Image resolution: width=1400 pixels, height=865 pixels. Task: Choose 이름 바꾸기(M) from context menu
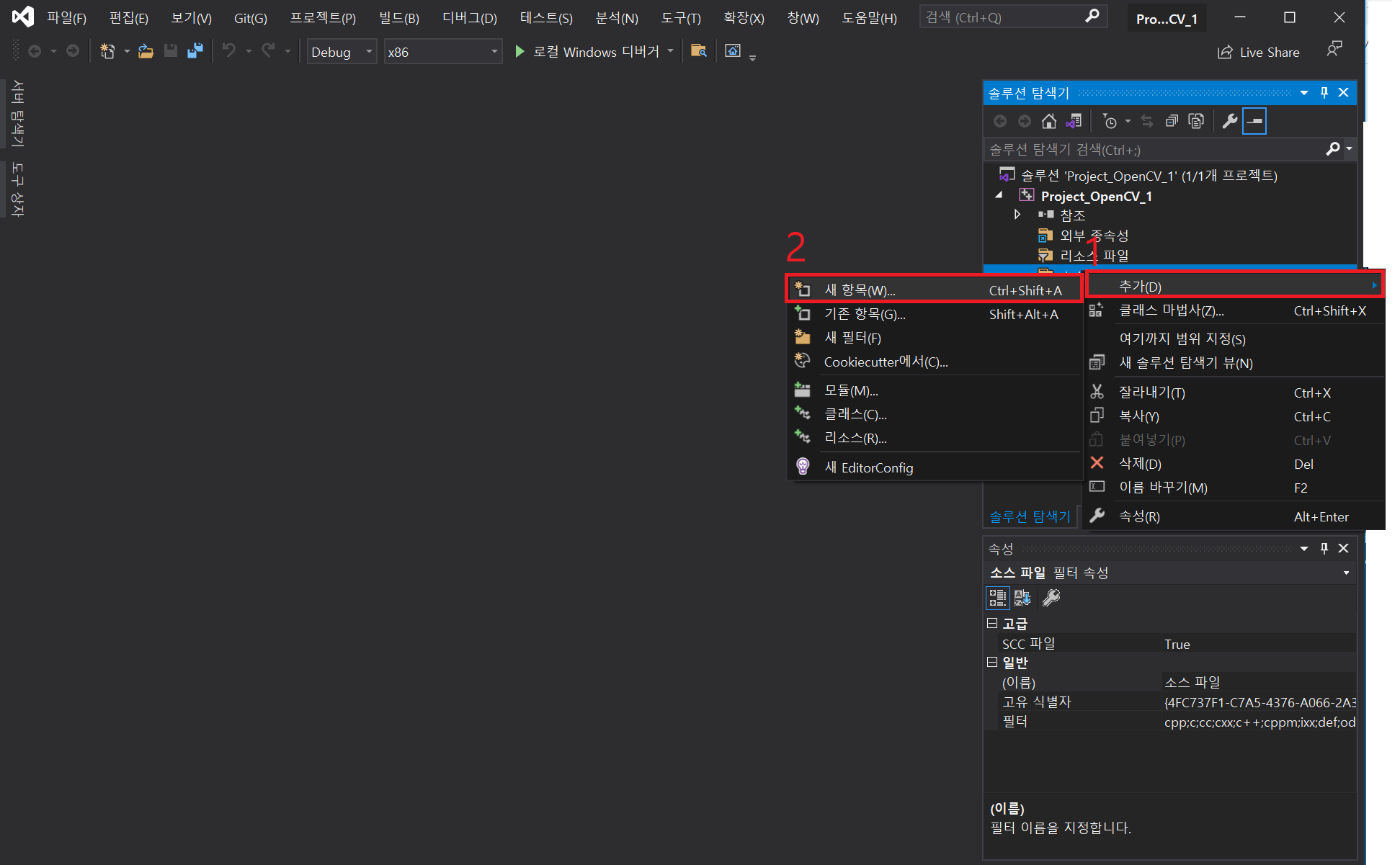(x=1163, y=488)
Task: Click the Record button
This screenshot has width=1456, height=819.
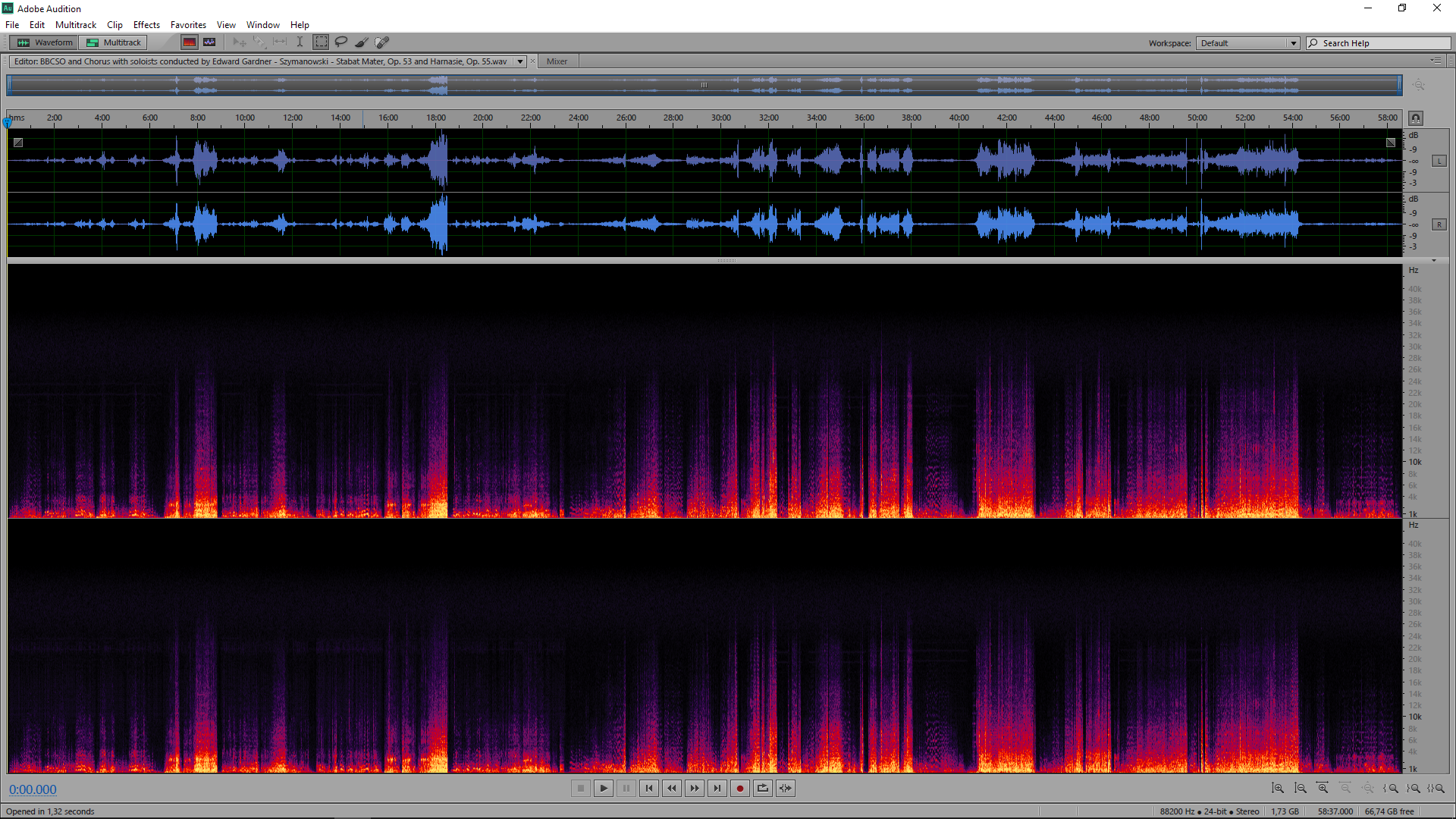Action: tap(740, 789)
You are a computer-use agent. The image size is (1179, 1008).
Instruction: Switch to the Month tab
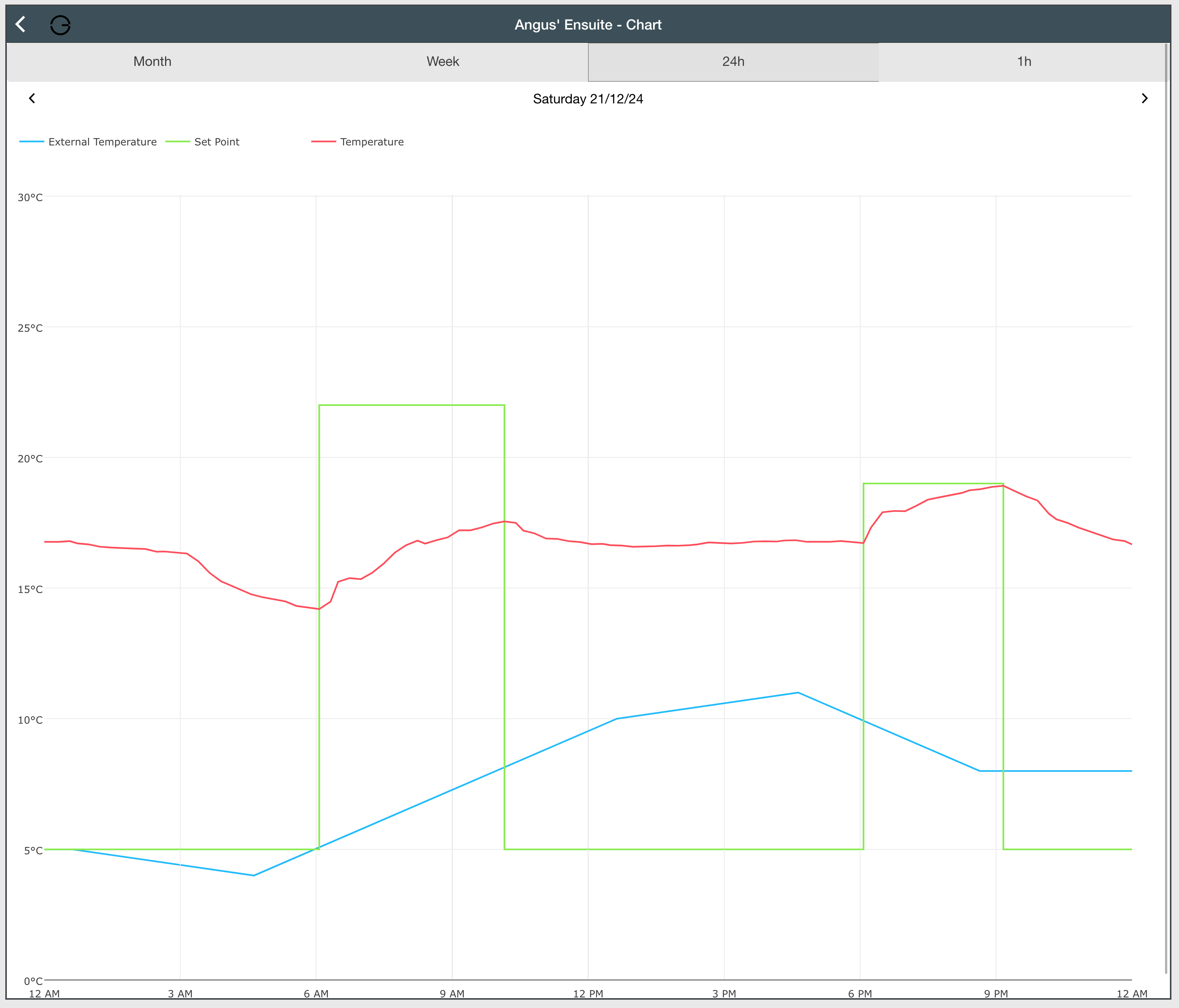click(152, 61)
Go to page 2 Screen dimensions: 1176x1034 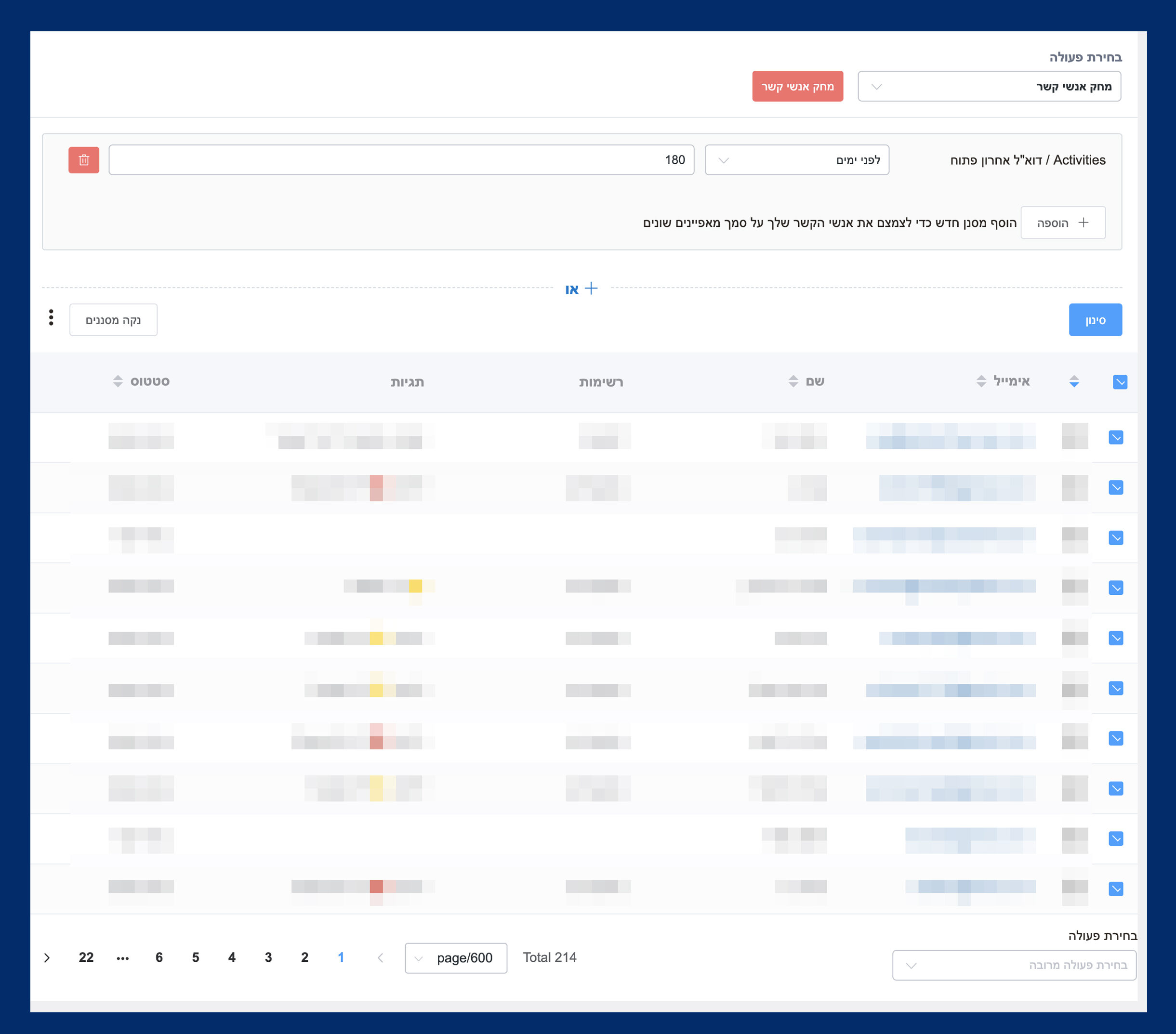pyautogui.click(x=304, y=957)

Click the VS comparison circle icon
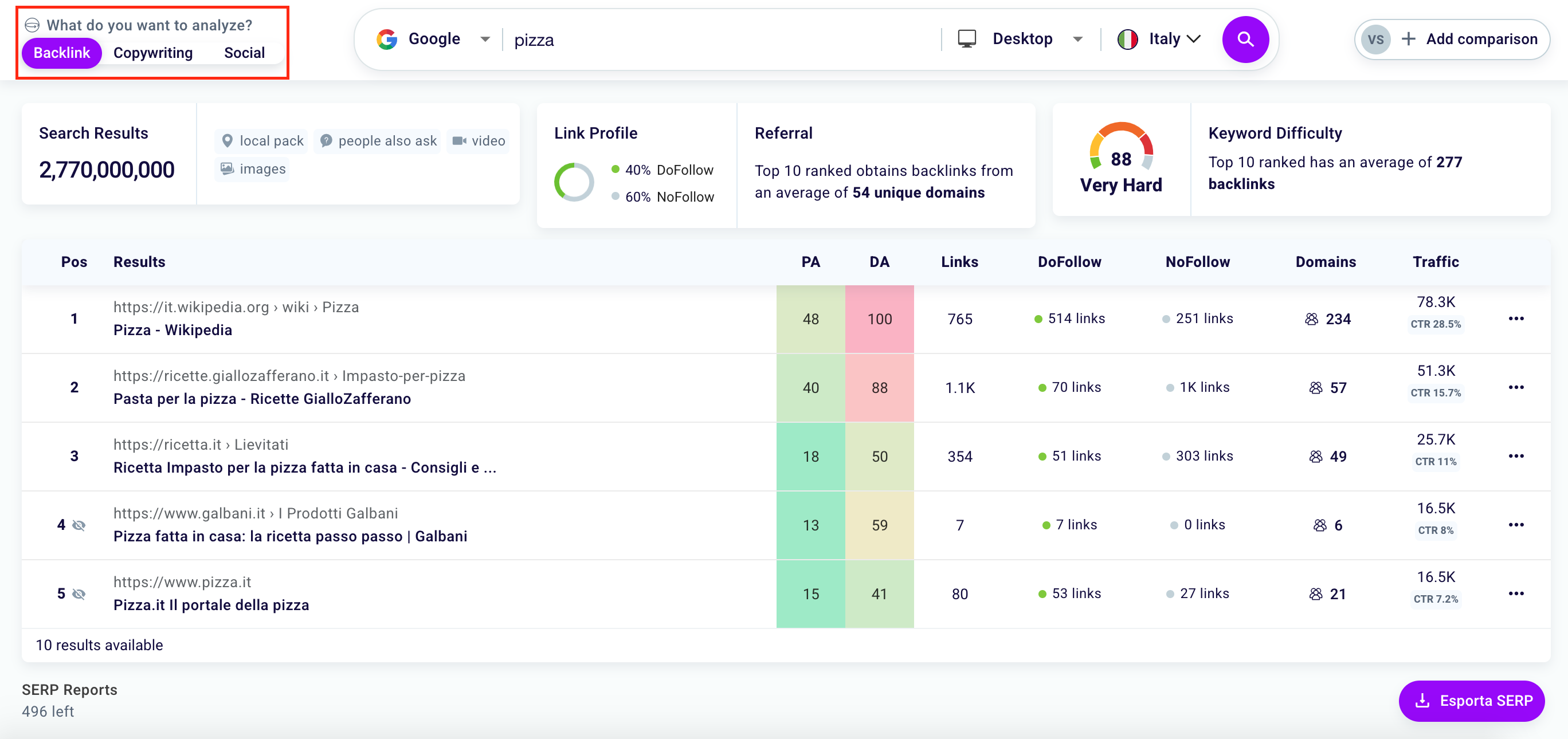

__What needs to be done__: Each line from the first line of the data above through the one containing "You are a computer-use" must be set down exactly; the pictures must not be.

__Response to the exercise__:
Image resolution: width=1400 pixels, height=865 pixels. Task: Choose 이름 바꾸기(M) from context menu
(x=1163, y=488)
Task: Click the Record button
This screenshot has width=1456, height=819.
Action: tap(740, 789)
You are a computer-use agent. The image size is (1179, 1008).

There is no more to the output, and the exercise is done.